- [YOUR OBJECTIVE]:
Continue the article on Bhutan's Council of Ministers from the point where it ends, leaving aside the data that follows it.

- [GIVEN PASSAGE]:
──────────────────────────────

= Council of Ministers (Bhutan) =

National cabinet

The Council of Ministers (Dzongkha: ལྷན་རྒྱས་གཞུང་ཚོགས་; Wylie: lhan-rgyas gzhung-tshogs) is the highest executive body in Bhutan. It was created in 1999 by Jigme Singye Wangchuck, the fourth King of Bhutan.

==History of the Lhengye Zhungtshog==
Until 1999, Bhutan's Cabinet consisted of a council of Ministers chaired by King Jigme Singye Wangchuck. In 1999, as a major step toward democratization, the King dissolved the existing cabinet and withdrew from his role in the decision-making in the cabinet. Six new ministers were nominated, placed before the National Assembly, and voted in as new ministers. The term Council of Cabinet Ministers, or "CCM," was thus born. From this group of six ministers, a chairman was selected. The selection was based on the number of "yes" votes received during the National Assembly vote. The role of Chairman rotated among members, each minister enjoying the honour for a period of one year.

──────────────────────────────

- [MATERIAL PROVIDED]:
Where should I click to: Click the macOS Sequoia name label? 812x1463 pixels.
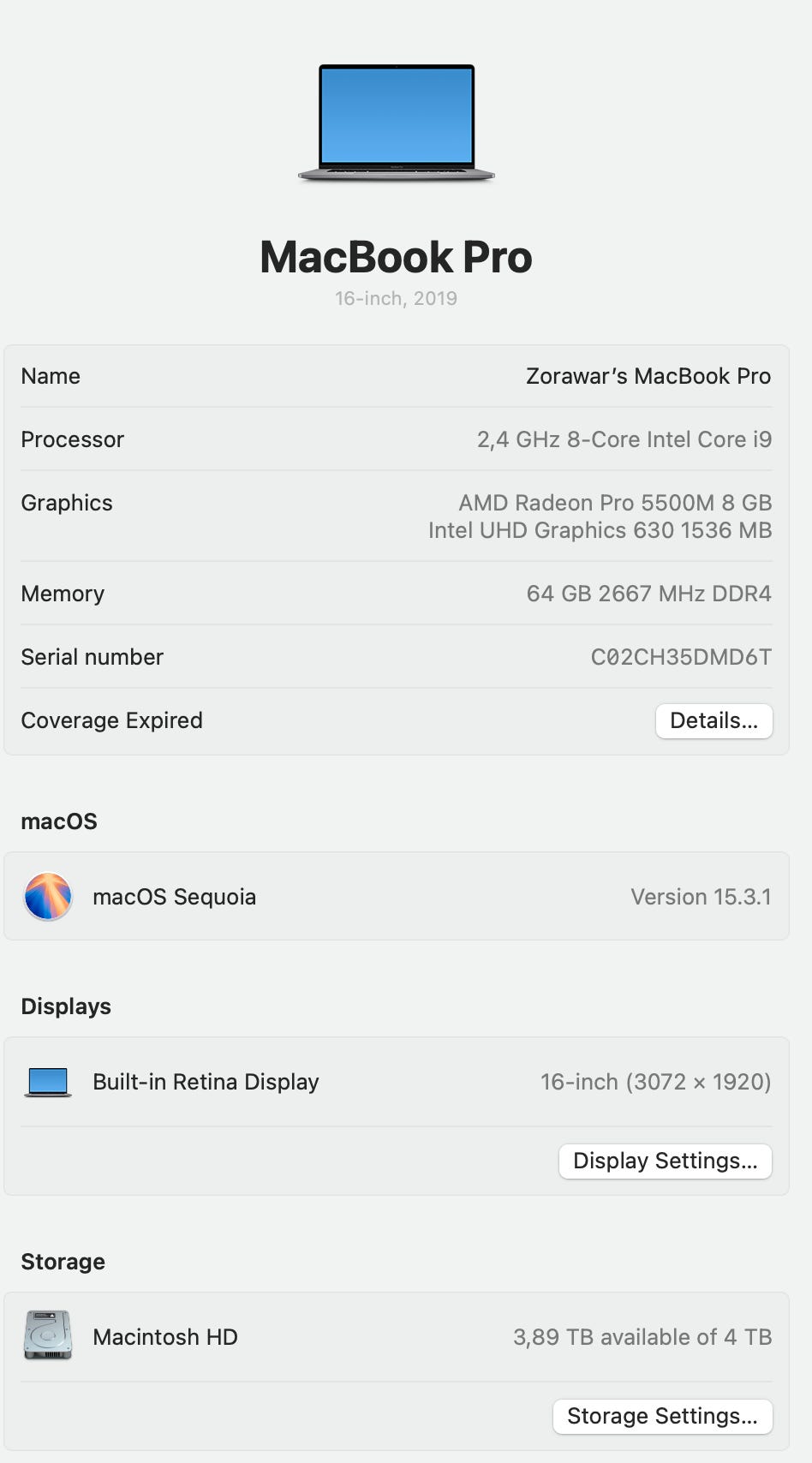(x=174, y=897)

──────────────────────────────

- [EXERCISE ANSWER]:
On July 26, 1999, the National Assembly enacted the Lhengye Zhungtsho Act on advice of the King. This represents the first codification of the modern Lhengye Zhungtshog. Under the act, executive power is fully devolved to the new Lhengye Zhungtshog. Initially, the body lacked a Prime Minister, but was headed by a Chair; later, this position was eliminated in favor of the office of Prime Minister. The Lhengye Zhungtshog was also composed differently from in later years: it consisted of elected Ministers, members of the Royal Advisory Council and the Kalyon. Elected Ministers must have been natural born citizens of Bhutan, must not have been married to a foreign national, and must have already held senior government posts at the rank of Secretary to the Royal Government or above. Candidates were nominated by the King and elected indirectly through the National Assembly. Under the first incarnation of the Lhengye Zhungtshog, as under the "CCM," Ministers continued to enjoy five-year terms while the Chair rotated among them on a yearly basis.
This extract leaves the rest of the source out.